*** Entries supplied ***
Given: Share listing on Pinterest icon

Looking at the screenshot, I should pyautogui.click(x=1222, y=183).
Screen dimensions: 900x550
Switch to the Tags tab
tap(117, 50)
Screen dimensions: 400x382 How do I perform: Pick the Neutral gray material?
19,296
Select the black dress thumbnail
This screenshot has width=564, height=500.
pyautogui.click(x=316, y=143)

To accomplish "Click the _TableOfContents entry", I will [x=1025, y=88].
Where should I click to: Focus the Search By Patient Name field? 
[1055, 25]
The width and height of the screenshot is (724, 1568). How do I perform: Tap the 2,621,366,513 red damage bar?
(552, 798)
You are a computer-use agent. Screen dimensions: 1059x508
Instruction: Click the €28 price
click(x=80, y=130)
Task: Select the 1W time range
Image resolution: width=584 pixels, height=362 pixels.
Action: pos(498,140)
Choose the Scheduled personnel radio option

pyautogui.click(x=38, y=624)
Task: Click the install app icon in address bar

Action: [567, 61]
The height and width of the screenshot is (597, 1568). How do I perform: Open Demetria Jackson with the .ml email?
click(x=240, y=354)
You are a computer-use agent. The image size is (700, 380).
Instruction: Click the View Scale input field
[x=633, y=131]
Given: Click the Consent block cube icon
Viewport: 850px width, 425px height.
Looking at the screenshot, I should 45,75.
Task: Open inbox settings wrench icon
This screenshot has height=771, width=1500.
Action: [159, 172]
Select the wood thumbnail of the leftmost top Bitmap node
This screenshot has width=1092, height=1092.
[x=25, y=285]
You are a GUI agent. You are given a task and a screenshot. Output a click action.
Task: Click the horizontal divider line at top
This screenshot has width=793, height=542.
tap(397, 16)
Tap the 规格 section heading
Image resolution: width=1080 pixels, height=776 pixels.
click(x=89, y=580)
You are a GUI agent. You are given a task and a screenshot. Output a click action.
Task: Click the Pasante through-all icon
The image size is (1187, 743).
***
**Task details**
Would you please return all lines of the data that include the word "agent"?

**Result of this task**
You are a computer-use agent. Screen dimensions: 1059x508
You are a computer-use agent. The image size is (700, 380).
You are a GUI agent. You are given a task and a screenshot. Output a click action.
You are a GUI agent. You are given a task and a screenshot. Output a click action.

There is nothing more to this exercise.